As an unrelated issue, and because I know of no better place to put this, today I came upon a publication that shows the ovaries of a Colombian/Venezuelan Microglanis (predictably labeled "M. iheringi"). Here's the photo.
- Microglanis iheringi – Yanis Cruz ©
I share it for curiousity purposes and reproductive reference than for its photographic quality and aid in taxonomic identification. The chapter describes reproductive habits of the ornamental fishes in the region and states that Microglanis from the Arauca region are a high fecundity genus breeding repeatedly during the breeding season. The chapter doesn't explicitly link the photographed Microglanis to Arauca, but their graph showing ovarian status includes Microglanis iheringi in the legend.
- Figure 4.22. Monthly behavior of general gonadal maturation for the analyzed species from the Arauca region (N = 2797). 7 sp .: Apteronotus albifrons, Brachyhypopomus brevirostris, Corydoras habrosus, Eigenmannia virescens, Microglanis iheringi, Otocinclus cf. vestitus, Platydoras armatulus, Thoracocharax stellatus. (1) Immature, (2) Maturing, (3) Mature, (4) Spawned.

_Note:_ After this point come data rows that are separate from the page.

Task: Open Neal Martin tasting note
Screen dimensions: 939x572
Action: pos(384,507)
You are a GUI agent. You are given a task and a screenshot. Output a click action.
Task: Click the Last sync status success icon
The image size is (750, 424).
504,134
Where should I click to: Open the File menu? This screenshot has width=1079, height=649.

Here is text from the chapter:
The number of specimens analyzed in the different groups of fish in the Arauca region is relatively low compared to those in other regions, due to the low species richness and lower volumes of capture of ornamental fish recorded for this region. The data analysis of gonadal maturation stages shows a maturation peak in May for the Gasteropelecidae Family (Figure 4.19), while in the Loricariidae (Figure 4.20) and Callichthyidae (Figure 4.21) families, no mature specimens were observed, probably due to the small sample size. The analysis of the gonadal maturation stages for all the Fish Families in the Arauca region shows a reproductive peak in the months of May and June (Figure 4.22), coinciding with the current closed period for the Orinoco river basin.
... Species with high fecundity tend to produce waves of maturation with partial spawning at intervals of days or weeks during the reproductive season.
Reference:
Ortega-Lara, A., Y. Cruz-Quintana, y V. Puentes. (Eds.). 2015. Dinámica de la Actividad Pesquera de Peces Ornamentales Continentales en Colombia. Serie Recursos Pesqueros de Colombia – AUNAP. Autoridad Nacional de Acuicultura y Pesca –
AUNAP ©. Fundación FUNINDES ©. 174 p.